Collected data entries:
========================

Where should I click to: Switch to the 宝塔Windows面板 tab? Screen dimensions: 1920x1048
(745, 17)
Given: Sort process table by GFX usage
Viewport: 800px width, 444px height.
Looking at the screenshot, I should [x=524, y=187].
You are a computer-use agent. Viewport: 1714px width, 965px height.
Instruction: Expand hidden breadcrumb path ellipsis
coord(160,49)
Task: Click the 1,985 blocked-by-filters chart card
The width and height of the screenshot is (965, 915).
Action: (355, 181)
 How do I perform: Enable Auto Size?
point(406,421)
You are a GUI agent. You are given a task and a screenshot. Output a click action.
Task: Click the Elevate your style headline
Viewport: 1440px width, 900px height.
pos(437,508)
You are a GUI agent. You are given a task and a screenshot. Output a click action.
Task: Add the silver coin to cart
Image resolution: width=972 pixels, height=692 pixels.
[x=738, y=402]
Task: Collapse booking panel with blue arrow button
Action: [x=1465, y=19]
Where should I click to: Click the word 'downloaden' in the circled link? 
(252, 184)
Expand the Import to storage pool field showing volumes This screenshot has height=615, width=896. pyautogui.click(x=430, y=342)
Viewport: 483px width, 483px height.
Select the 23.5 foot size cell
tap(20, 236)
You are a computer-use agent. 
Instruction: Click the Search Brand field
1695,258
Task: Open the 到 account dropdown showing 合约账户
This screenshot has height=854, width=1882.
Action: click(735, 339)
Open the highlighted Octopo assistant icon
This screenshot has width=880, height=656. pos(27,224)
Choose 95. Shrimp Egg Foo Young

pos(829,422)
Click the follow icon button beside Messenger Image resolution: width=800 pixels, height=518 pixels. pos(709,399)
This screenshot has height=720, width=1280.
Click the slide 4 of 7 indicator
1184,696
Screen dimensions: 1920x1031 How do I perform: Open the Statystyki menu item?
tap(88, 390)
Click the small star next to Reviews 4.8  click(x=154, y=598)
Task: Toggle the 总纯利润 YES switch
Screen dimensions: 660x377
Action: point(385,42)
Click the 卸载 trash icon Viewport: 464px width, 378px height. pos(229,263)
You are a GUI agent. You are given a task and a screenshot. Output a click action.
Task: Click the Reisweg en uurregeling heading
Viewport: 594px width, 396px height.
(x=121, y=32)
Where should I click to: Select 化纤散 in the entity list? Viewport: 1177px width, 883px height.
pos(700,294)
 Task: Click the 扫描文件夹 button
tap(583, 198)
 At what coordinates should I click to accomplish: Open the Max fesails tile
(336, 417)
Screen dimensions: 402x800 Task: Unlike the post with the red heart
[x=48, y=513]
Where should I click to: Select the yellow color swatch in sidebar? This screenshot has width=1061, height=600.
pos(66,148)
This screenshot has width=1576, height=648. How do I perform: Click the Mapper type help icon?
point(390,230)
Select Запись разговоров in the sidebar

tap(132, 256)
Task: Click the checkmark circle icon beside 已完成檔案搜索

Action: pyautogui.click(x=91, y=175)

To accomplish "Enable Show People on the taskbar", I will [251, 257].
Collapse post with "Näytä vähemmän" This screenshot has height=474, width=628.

========================

* WORK REQUEST
Could you write out all the entries word for word?

* SOLVED EXERCISE
Where should I click to: Switch to the 宝塔Windows面板 tab? Screen dimensions: 1920x1048
(745, 17)
Given: Sort process table by GFX usage
Viewport: 800px width, 444px height.
Looking at the screenshot, I should [x=524, y=187].
You are a computer-use agent. Viewport: 1714px width, 965px height.
Instruction: Expand hidden breadcrumb path ellipsis
coord(160,49)
Task: Click the 1,985 blocked-by-filters chart card
The width and height of the screenshot is (965, 915).
Action: (355, 181)
 How do I perform: Enable Auto Size?
point(406,421)
You are a GUI agent. You are given a task and a screenshot. Output a click action.
Task: Click the Elevate your style headline
Viewport: 1440px width, 900px height.
pos(437,508)
You are a GUI agent. You are given a task and a screenshot. Output a click action.
Task: Add the silver coin to cart
Image resolution: width=972 pixels, height=692 pixels.
[x=738, y=402]
Task: Collapse booking panel with blue arrow button
Action: [x=1465, y=19]
Where should I click to: Click the word 'downloaden' in the circled link? 
(252, 184)
Expand the Import to storage pool field showing volumes This screenshot has height=615, width=896. pyautogui.click(x=430, y=342)
Viewport: 483px width, 483px height.
Select the 23.5 foot size cell
tap(20, 236)
You are a computer-use agent. 
Instruction: Click the Search Brand field
1695,258
Task: Open the 到 account dropdown showing 合约账户
This screenshot has height=854, width=1882.
Action: click(735, 339)
Open the highlighted Octopo assistant icon
This screenshot has width=880, height=656. pos(27,224)
Choose 95. Shrimp Egg Foo Young

pos(829,422)
Click the follow icon button beside Messenger Image resolution: width=800 pixels, height=518 pixels. pos(709,399)
This screenshot has height=720, width=1280.
Click the slide 4 of 7 indicator
1184,696
Screen dimensions: 1920x1031 How do I perform: Open the Statystyki menu item?
tap(88, 390)
Click the small star next to Reviews 4.8  click(x=154, y=598)
Task: Toggle the 总纯利润 YES switch
Screen dimensions: 660x377
Action: point(385,42)
Click the 卸载 trash icon Viewport: 464px width, 378px height. pos(229,263)
You are a GUI agent. You are given a task and a screenshot. Output a click action.
Task: Click the Reisweg en uurregeling heading
Viewport: 594px width, 396px height.
(x=121, y=32)
Where should I click to: Select 化纤散 in the entity list? Viewport: 1177px width, 883px height.
pos(700,294)
 Task: Click the 扫描文件夹 button
tap(583, 198)
 At what coordinates should I click to accomplish: Open the Max fesails tile
(336, 417)
Screen dimensions: 402x800 Task: Unlike the post with the red heart
[x=48, y=513]
Where should I click to: Select the yellow color swatch in sidebar? This screenshot has width=1061, height=600.
pos(66,148)
This screenshot has width=1576, height=648. How do I perform: Click the Mapper type help icon?
point(390,230)
Select Запись разговоров in the sidebar

tap(132, 256)
Task: Click the checkmark circle icon beside 已完成檔案搜索

Action: pyautogui.click(x=91, y=175)

To accomplish "Enable Show People on the taskbar", I will [251, 257].
Collapse post with "Näytä vähemmän" This screenshot has height=474, width=628.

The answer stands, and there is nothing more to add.